- EXTRACTED ENTRIES:
-*-*-

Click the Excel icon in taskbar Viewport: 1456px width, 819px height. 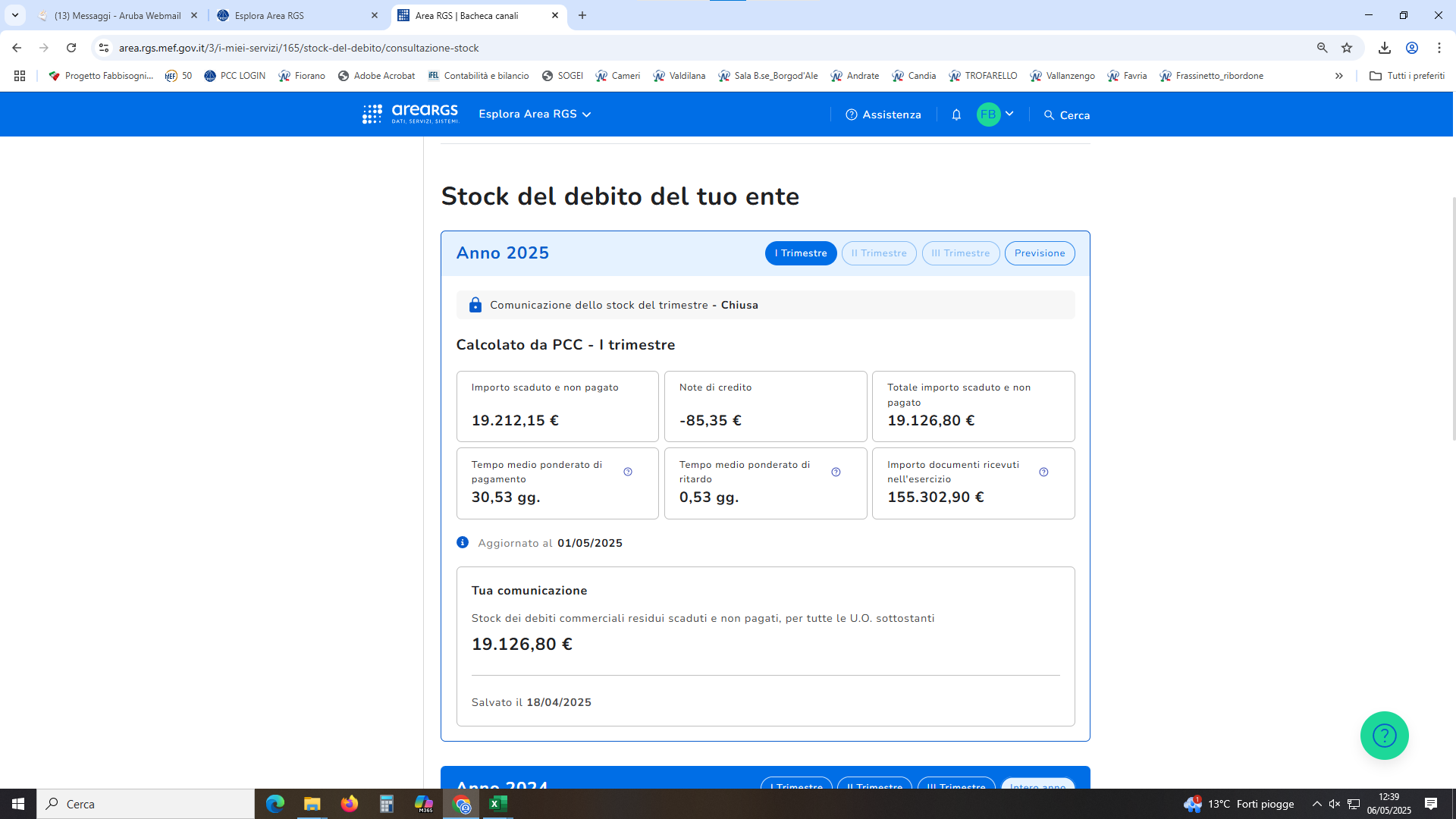pyautogui.click(x=498, y=804)
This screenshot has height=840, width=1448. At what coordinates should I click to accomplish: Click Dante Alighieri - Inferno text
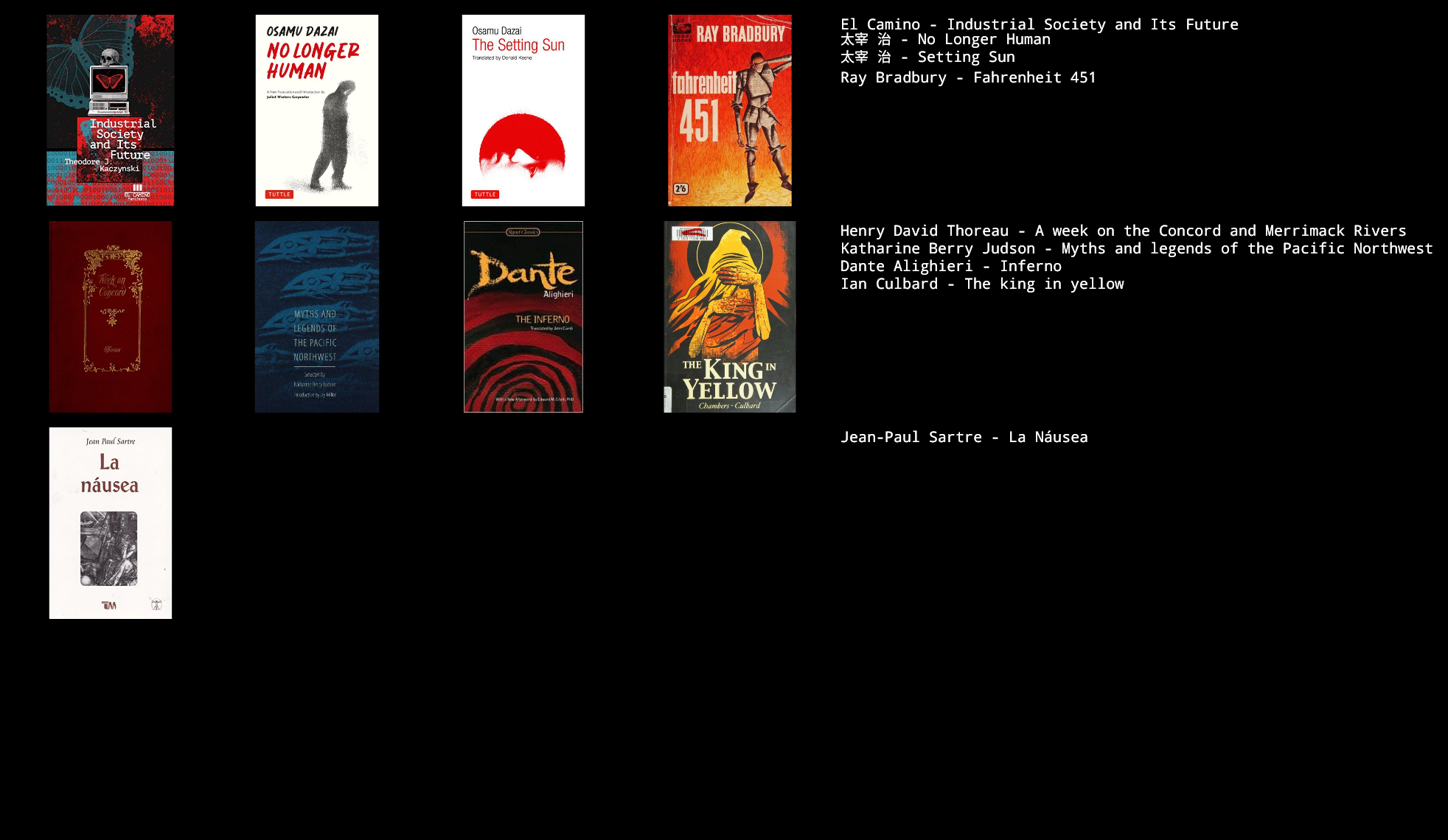coord(950,266)
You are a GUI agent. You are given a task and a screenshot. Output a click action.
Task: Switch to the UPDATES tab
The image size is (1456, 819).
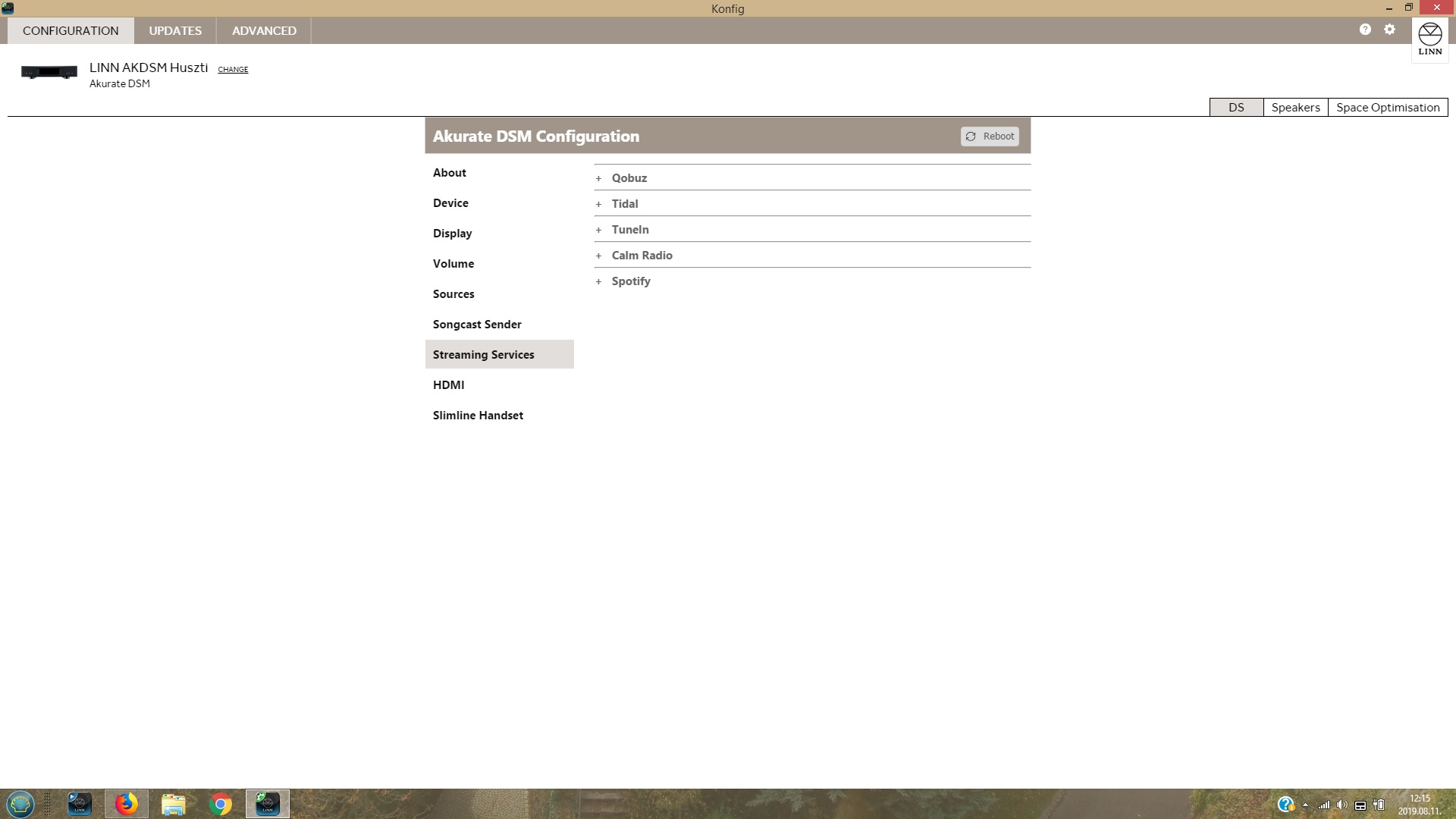(175, 31)
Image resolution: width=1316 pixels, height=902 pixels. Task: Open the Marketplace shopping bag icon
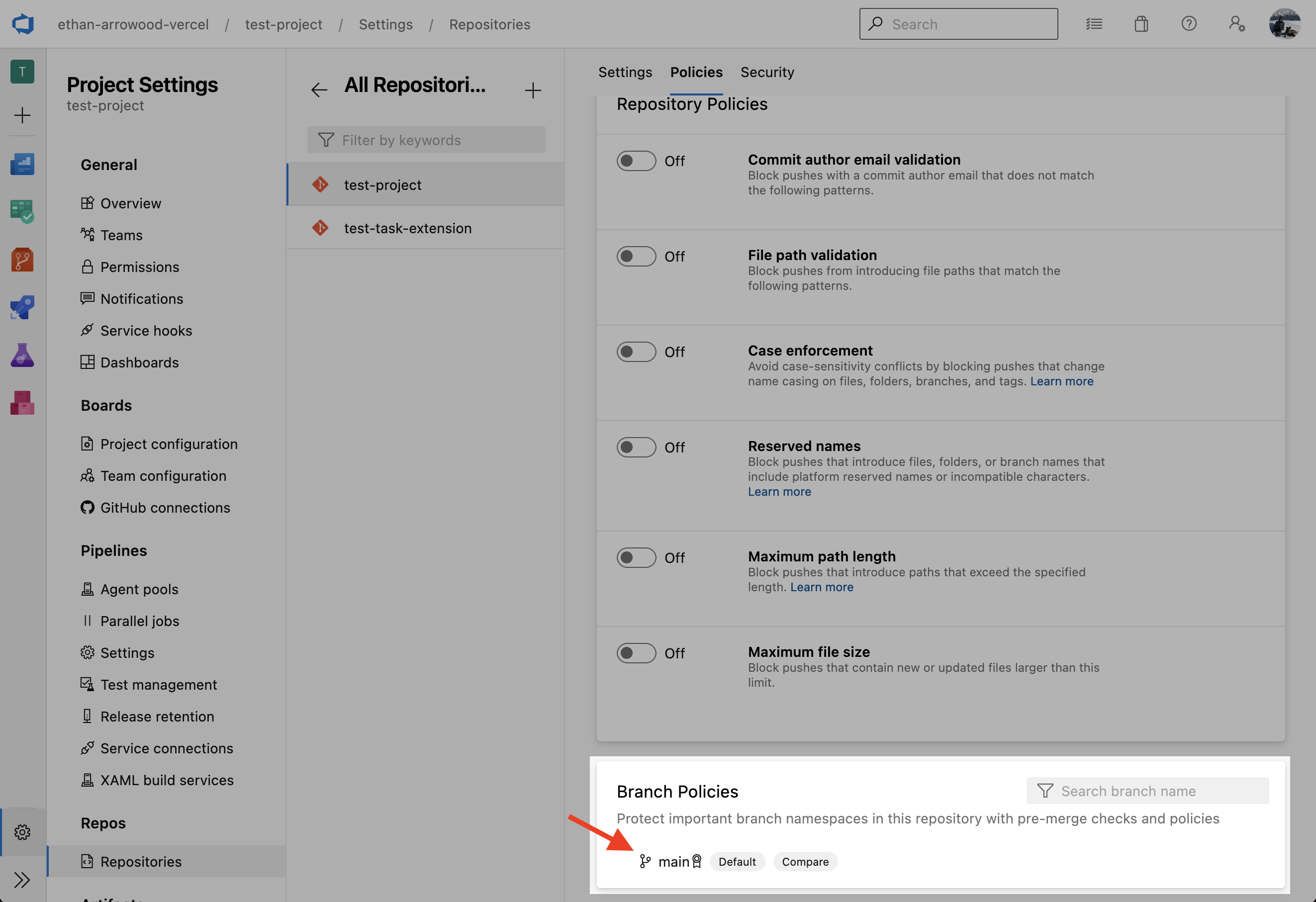(x=1140, y=24)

-*-*-

- EXERCISE GOAL: Only the lines from the one with "Image resolution: width=1316" through the end of the listing should be transcribed, exactly and without pictures.

- RESULT:
Image resolution: width=1316 pixels, height=902 pixels. Task: Open the Marketplace shopping bag icon
(x=1140, y=24)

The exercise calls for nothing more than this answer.